I spent my mid-twenties climbing a typical techie corporate ladder; I led a team of techies at a big software company and had a glowing future. I was still a writer underneath everything, but my writing energy was directed in memos, proposals, technical papers. Then I started to get sick. Really sick. Sick enough that I had to quit working. I took a temporary disability leave. And I didn’t end up returning.
This could have been a tragic, sad turn in my life. And I’m not going to lie – the physical part of this time in my life was no picnic. Surgeries, endless hours in waiting rooms, tests. But it also gave me freedom, for the first time in my life, to decide what I would do with my time if money had nothing to do with it. And you know what I wanted to do? The same thing I wanted to do when I was ten years old: write poetry. My husband encouraged me to go back for an MFA in poetry, to try to send out a book of poetry. Why not give it a try? What did I have, at that point, to lose? The answer was: nothing.
When I started to write poetry, I noticed that the poems developed their own voices – women from mythology, women from comic books, women who had transformative powers. I think these superwomen (and supervillains) interested me because I was trying to write my way out of my inner crisis. If I wasn’t going to be “normal” – i.e., work a nine-to-five job, have kids, which I was being informed was not going to happen – then what was my storyline?

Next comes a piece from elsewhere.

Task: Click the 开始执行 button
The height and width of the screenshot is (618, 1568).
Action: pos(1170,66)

In comic books, kids who were hyperintelligent but physically fragile tended to supervillain storylines. In comic books, women who were super-powerful often had no choice but to move to the dark side eventually (Dark Phoenix comes to mind as the prototype for this) although it certainly beat being de-powered as female comic book superheroes tended to be (see Gail Simone’s web site, Women in Refrigerators, for a prep on how women superheroes have fared in comics.) How could I harness my inner powers without going dark? How can frailty become a strength? The poems that I wrote – which eventually turned into my first book, Becoming the Villainess – explored these issues internally, even while I refused to acknowledge the issues consciously.

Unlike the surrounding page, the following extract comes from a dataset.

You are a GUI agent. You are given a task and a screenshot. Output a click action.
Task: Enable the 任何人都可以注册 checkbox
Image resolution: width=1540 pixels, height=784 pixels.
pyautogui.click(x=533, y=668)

It’s been a decade since I quit my techie job and turned to poetry. I did get an MFA, I’ve published two books of poetry now, and even teach part-time and online classes. I’ve created a life that has space for my physical issues but doesn’t let them take over my entire narrative. I’m managing. After all, a lot of my writer heroes had serious physical illnesses yet still managed to write every day, to publish and teach and travel. They overcame with superheroic strength. I realize now my need to reach out in poetry to the heroic narratives of my childhood – the X-Men, Wonder Woman, Buffy the Vampire Slayer – was my own effort to fight the demons I had chosen to fight – and still fight – to overcome. My more recent subject matter- women who turn into foxes and cranes in Japanese mythology, fairy tale heroines trapped in towers and glass coffins, even the stories of my childhood in Oak Ridge, Tennessee, where the beautiful surroundings of woods and farms hid nuclear contamination that ended up in our food and drink – still tells a story of a women trying to build an inner life that takes into account her limitations, but also her strengths.